-------- LISTED ENTRIES --------

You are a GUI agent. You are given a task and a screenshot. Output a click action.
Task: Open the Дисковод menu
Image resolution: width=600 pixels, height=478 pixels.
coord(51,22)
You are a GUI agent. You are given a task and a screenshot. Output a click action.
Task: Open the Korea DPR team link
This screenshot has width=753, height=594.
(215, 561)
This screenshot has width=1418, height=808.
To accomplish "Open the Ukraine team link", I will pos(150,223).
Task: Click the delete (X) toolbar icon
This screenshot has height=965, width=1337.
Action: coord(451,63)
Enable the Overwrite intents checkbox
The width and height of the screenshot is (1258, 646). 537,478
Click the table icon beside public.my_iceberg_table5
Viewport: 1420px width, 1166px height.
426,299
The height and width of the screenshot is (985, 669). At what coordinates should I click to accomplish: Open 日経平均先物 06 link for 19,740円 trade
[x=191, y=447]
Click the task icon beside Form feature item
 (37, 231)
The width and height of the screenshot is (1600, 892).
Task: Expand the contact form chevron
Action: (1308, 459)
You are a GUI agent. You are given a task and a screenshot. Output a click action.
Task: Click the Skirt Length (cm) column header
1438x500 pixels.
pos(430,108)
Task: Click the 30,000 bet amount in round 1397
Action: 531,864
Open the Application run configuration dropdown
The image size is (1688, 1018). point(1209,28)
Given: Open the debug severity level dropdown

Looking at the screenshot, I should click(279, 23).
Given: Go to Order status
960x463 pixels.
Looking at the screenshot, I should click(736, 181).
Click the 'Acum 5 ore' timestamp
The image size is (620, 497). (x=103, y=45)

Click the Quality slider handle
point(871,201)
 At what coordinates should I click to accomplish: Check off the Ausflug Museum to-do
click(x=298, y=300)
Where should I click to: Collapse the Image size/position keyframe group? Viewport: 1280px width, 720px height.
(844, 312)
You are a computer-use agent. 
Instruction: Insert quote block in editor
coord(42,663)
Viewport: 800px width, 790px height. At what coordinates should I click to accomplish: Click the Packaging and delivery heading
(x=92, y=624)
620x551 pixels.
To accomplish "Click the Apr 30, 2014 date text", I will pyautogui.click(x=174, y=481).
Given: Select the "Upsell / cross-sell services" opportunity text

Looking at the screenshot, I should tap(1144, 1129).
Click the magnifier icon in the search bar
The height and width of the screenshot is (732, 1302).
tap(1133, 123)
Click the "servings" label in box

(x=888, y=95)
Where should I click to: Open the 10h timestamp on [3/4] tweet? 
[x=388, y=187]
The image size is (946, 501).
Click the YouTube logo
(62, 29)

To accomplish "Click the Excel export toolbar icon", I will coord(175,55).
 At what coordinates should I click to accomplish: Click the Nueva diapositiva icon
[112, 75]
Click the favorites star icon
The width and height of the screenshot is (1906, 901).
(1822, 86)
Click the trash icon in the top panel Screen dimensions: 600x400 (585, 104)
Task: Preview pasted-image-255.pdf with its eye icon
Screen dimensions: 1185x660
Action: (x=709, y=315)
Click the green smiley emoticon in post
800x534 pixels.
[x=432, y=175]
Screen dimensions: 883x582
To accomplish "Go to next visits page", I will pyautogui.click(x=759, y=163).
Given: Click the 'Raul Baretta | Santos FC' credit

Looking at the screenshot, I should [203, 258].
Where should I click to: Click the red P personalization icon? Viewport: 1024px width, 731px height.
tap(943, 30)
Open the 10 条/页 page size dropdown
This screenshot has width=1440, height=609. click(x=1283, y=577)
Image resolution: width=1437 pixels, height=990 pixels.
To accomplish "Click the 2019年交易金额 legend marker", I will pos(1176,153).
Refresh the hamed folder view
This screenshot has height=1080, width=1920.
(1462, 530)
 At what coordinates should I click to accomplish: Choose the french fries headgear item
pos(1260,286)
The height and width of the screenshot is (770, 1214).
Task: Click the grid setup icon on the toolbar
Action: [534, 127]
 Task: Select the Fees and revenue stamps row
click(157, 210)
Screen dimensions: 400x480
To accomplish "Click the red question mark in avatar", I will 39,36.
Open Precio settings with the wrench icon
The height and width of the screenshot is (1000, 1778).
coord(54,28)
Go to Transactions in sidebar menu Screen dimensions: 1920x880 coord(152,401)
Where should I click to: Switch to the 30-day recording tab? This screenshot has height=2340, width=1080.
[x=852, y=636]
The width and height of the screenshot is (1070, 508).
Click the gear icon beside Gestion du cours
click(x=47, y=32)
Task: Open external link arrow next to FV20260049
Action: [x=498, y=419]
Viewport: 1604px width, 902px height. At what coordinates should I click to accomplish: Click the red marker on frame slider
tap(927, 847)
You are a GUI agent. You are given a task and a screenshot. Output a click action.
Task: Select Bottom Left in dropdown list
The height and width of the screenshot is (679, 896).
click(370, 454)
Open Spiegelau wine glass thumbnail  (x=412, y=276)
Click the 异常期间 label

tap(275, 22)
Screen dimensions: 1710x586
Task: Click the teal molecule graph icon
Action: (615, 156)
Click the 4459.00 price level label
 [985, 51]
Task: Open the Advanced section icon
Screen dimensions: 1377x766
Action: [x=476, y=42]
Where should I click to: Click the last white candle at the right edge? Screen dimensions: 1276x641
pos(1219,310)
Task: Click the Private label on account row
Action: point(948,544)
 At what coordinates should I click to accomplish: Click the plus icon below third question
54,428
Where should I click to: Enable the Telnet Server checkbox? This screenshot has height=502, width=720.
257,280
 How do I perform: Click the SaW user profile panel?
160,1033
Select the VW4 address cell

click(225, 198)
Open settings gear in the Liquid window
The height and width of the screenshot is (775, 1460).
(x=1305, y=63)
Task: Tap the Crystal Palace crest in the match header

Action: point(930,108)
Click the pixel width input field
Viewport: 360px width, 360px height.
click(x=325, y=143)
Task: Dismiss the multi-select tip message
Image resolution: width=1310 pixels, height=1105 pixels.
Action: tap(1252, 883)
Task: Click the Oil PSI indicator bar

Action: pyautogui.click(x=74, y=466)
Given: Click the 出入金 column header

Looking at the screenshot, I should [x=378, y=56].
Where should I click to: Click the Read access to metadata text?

--------

Repeat every entry word for word.

You are a GUI agent. You are given a task and a screenshot. Output a click action.
Task: Open the Дисковод menu
Image resolution: width=600 pixels, height=478 pixels.
coord(51,22)
You are a GUI agent. You are given a task and a screenshot. Output a click action.
Task: Open the Korea DPR team link
This screenshot has width=753, height=594.
(215, 561)
This screenshot has width=1418, height=808.
To accomplish "Open the Ukraine team link", I will pos(150,223).
Task: Click the delete (X) toolbar icon
This screenshot has height=965, width=1337.
Action: coord(451,63)
Enable the Overwrite intents checkbox
The width and height of the screenshot is (1258, 646). 537,478
Click the table icon beside public.my_iceberg_table5
Viewport: 1420px width, 1166px height.
426,299
The height and width of the screenshot is (985, 669). At what coordinates should I click to accomplish: Open 日経平均先物 06 link for 19,740円 trade
[x=191, y=447]
Click the task icon beside Form feature item
 (37, 231)
The width and height of the screenshot is (1600, 892).
Task: Expand the contact form chevron
Action: (1308, 459)
You are a GUI agent. You are given a task and a screenshot. Output a click action.
Task: Click the Skirt Length (cm) column header
1438x500 pixels.
pos(430,108)
Task: Click the 30,000 bet amount in round 1397
Action: 531,864
Open the Application run configuration dropdown
The image size is (1688, 1018). point(1209,28)
Given: Open the debug severity level dropdown

Looking at the screenshot, I should click(279, 23).
Given: Go to Order status
960x463 pixels.
Looking at the screenshot, I should click(736, 181).
Click the 'Acum 5 ore' timestamp
The image size is (620, 497). (x=103, y=45)

Click the Quality slider handle
point(871,201)
 At what coordinates should I click to accomplish: Check off the Ausflug Museum to-do
click(x=298, y=300)
Where should I click to: Collapse the Image size/position keyframe group? Viewport: 1280px width, 720px height.
(844, 312)
You are a computer-use agent. 
Instruction: Insert quote block in editor
coord(42,663)
Viewport: 800px width, 790px height. At what coordinates should I click to accomplish: Click the Packaging and delivery heading
(x=92, y=624)
620x551 pixels.
To accomplish "Click the Apr 30, 2014 date text", I will pyautogui.click(x=174, y=481).
Given: Select the "Upsell / cross-sell services" opportunity text

Looking at the screenshot, I should tap(1144, 1129).
Click the magnifier icon in the search bar
The height and width of the screenshot is (732, 1302).
tap(1133, 123)
Click the "servings" label in box

(x=888, y=95)
Where should I click to: Open the 10h timestamp on [3/4] tweet? 
[x=388, y=187]
The image size is (946, 501).
Click the YouTube logo
(62, 29)

To accomplish "Click the Excel export toolbar icon", I will coord(175,55).
 At what coordinates should I click to accomplish: Click the Nueva diapositiva icon
[112, 75]
Click the favorites star icon
The width and height of the screenshot is (1906, 901).
(1822, 86)
Click the trash icon in the top panel Screen dimensions: 600x400 (585, 104)
Task: Preview pasted-image-255.pdf with its eye icon
Screen dimensions: 1185x660
Action: (x=709, y=315)
Click the green smiley emoticon in post
800x534 pixels.
[x=432, y=175]
Screen dimensions: 883x582
To accomplish "Go to next visits page", I will pyautogui.click(x=759, y=163).
Given: Click the 'Raul Baretta | Santos FC' credit

Looking at the screenshot, I should [203, 258].
Where should I click to: Click the red P personalization icon? Viewport: 1024px width, 731px height.
tap(943, 30)
Open the 10 条/页 page size dropdown
This screenshot has width=1440, height=609. click(x=1283, y=577)
Image resolution: width=1437 pixels, height=990 pixels.
To accomplish "Click the 2019年交易金额 legend marker", I will pos(1176,153).
Refresh the hamed folder view
This screenshot has height=1080, width=1920.
(1462, 530)
 At what coordinates should I click to accomplish: Choose the french fries headgear item
pos(1260,286)
The height and width of the screenshot is (770, 1214).
Task: Click the grid setup icon on the toolbar
Action: [534, 127]
 Task: Select the Fees and revenue stamps row
click(157, 210)
Screen dimensions: 400x480
To accomplish "Click the red question mark in avatar", I will 39,36.
Open Precio settings with the wrench icon
The height and width of the screenshot is (1000, 1778).
coord(54,28)
Go to Transactions in sidebar menu Screen dimensions: 1920x880 coord(152,401)
Where should I click to: Switch to the 30-day recording tab? This screenshot has height=2340, width=1080.
[x=852, y=636]
The width and height of the screenshot is (1070, 508).
Click the gear icon beside Gestion du cours
click(x=47, y=32)
Task: Open external link arrow next to FV20260049
Action: [x=498, y=419]
Viewport: 1604px width, 902px height. At what coordinates should I click to accomplish: Click the red marker on frame slider
tap(927, 847)
You are a GUI agent. You are given a task and a screenshot. Output a click action.
Task: Select Bottom Left in dropdown list
The height and width of the screenshot is (679, 896).
click(370, 454)
Open Spiegelau wine glass thumbnail  (x=412, y=276)
Click the 异常期间 label

tap(275, 22)
Screen dimensions: 1710x586
Task: Click the teal molecule graph icon
Action: (615, 156)
Click the 4459.00 price level label
 [985, 51]
Task: Open the Advanced section icon
Screen dimensions: 1377x766
Action: [x=476, y=42]
Where should I click to: Click the last white candle at the right edge? Screen dimensions: 1276x641
pos(1219,310)
Task: Click the Private label on account row
Action: point(948,544)
 At what coordinates should I click to accomplish: Click the plus icon below third question
54,428
Where should I click to: Enable the Telnet Server checkbox? This screenshot has height=502, width=720.
257,280
 How do I perform: Click the SaW user profile panel?
160,1033
Select the VW4 address cell

click(225, 198)
Open settings gear in the Liquid window
The height and width of the screenshot is (775, 1460).
(x=1305, y=63)
Task: Tap the Crystal Palace crest in the match header

Action: point(930,108)
Click the pixel width input field
Viewport: 360px width, 360px height.
click(x=325, y=143)
Task: Dismiss the multi-select tip message
Image resolution: width=1310 pixels, height=1105 pixels.
Action: tap(1252, 883)
Task: Click the Oil PSI indicator bar

Action: pyautogui.click(x=74, y=466)
Given: Click the 出入金 column header

Looking at the screenshot, I should [x=378, y=56].
Where should I click to: Click the Read access to metadata text?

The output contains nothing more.